Why doesn't Visual Studio fire a warning at se

2020-03-24 08:11发布

I was refactoring a term which appeared a bazilion times when by accident I produced a situation like in the code below:

#include "stdafx.h"
#include <iostream>

int foo = foo;

//By replacing with the following instruction we causes a compile error
//int foo(foo);

int _tmain(int argc, _TCHAR* argv[])
{
    int bar = bar;
    std::cout << "Well this is awkward " << foo << std::endl;
    return 0;
}

With different debug and release configurations the compiler is silent about int foo = foo;.

I fail to see a situation where this statement is not a bug waiting to happen. Shouldn't the Visual Studio compiler fire a warning?

I am not pretending this is an undefined behavior. I am saying that by default making an assignment from a variable to itself is likely to be the programmer mistake. Unless someone has a weird scheme around the use of the assignment operator.

1条回答
贼婆χ
2楼-- · 2020-03-24 08:43

A similar issue (i=i++) is indeed undefined behavior, but it's mainly because the instruction contains two assignments to the same variable:

  • The incrementing of i (i++), which is done at some point after the instruction i++ returns i

  • The assignment of i

The problem is that we can't really know if the assignment of i happens before or after incrementing, thus undefined behavior.

In your example, foo=foo, we have a read, followed by a write.
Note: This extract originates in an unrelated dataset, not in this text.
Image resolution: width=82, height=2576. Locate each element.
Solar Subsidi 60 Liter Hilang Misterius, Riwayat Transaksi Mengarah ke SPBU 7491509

Unambiguously, we will have to read the value before writing to it, so it's easy to define.

A side note is that if operator= is redefined, then foo=foo could do a lot of things that aren't simply a copy of foo into itself. C++ purposefully allows you to shoot yourself in the food in many different ways. But in any case C++ compilers are not the gold standard of pro-activeness in warnings/errors.